Although I am unborn and My transcendental body never deteriorates, and although I am the Lord of all living entities, I still appear in every millennium in My original transcendental form.

And chapter 11 describes his Vishwaroopam, but it also describes his four-armed form and his two-armed form:

O universal form, O thousand-armed Lord, I wish to see You in Your four-armed form, with helmeted head and with club, wheel, conch and lotus flower in Your hands. I long to see You in that form. The Supreme Personality of Godhead said: My dear Arjuna, happily have I shown you, by My internal potency, this supreme universal form within the material world. No one before you has ever seen this primal form, unlimited and full of glaring effulgence. O best of the Kuru warriors, no one before you has ever seen this universal form of Mine, for neither by studying the Vedas, nor by performing sacrifices, nor by charity, nor by pious activities, nor by severe penances can I be seen in this form in the material world.
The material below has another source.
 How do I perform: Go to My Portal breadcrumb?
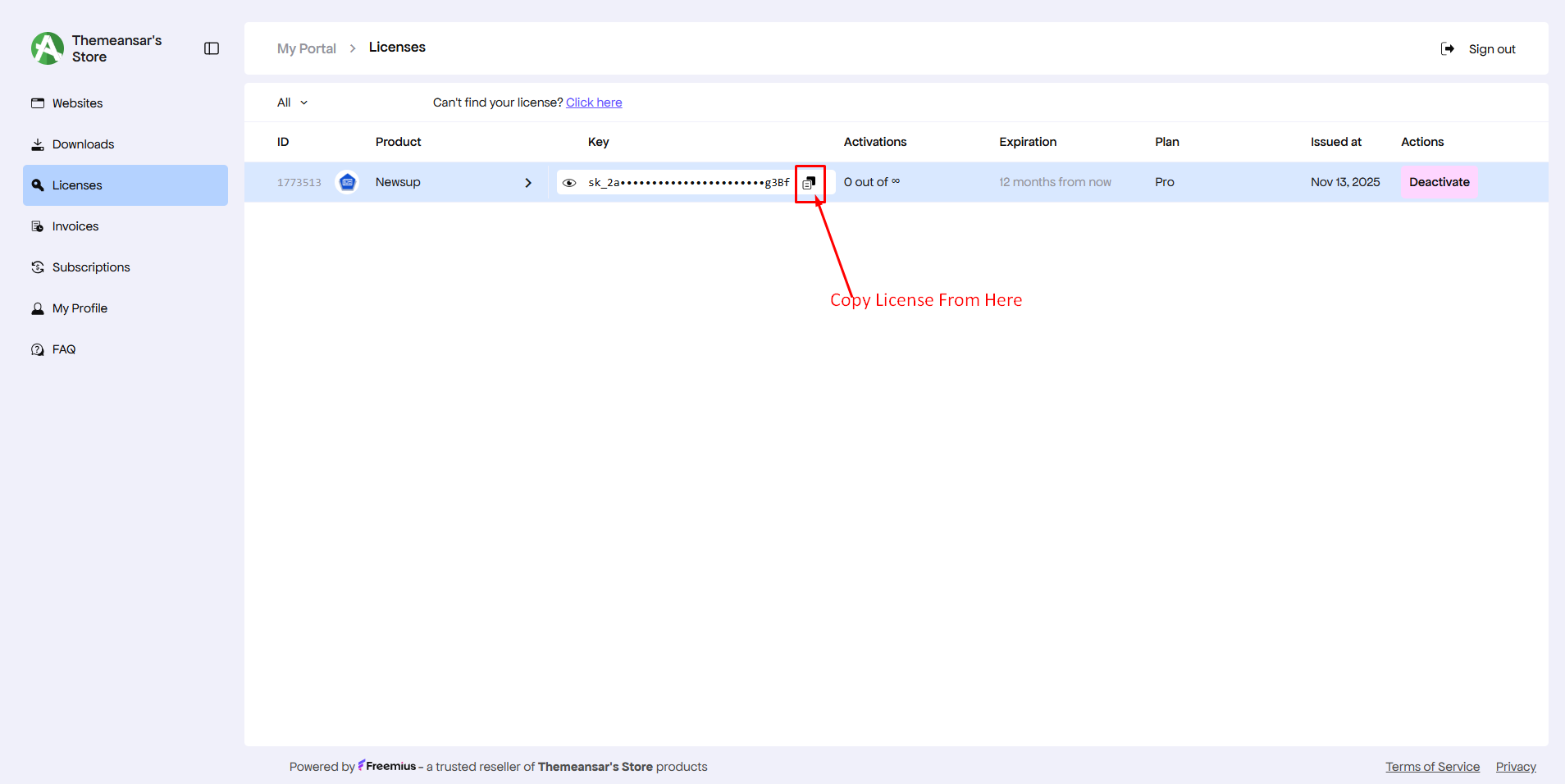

You have been perturbed and bewildered by seeing this horrible feature of Mine. Now let it be finished. My devotee, be free again from all disturbances. With a peaceful mind you can now see the form you desire. Sañjaya said to Dhṛtarāṣṭra: The Supreme Personality of Godhead, Kṛṣṇa, having spoken thus to Arjuna, displayed His real four-armed form and at last showed His two-armed form, thus encouraging the fearful Arjuna. When Arjuna thus saw Kṛṣṇa in His original form, he said: O Janārdana, seeing this humanlike form, so very beautiful, I am now composed in mind, and I am restored to my original nature.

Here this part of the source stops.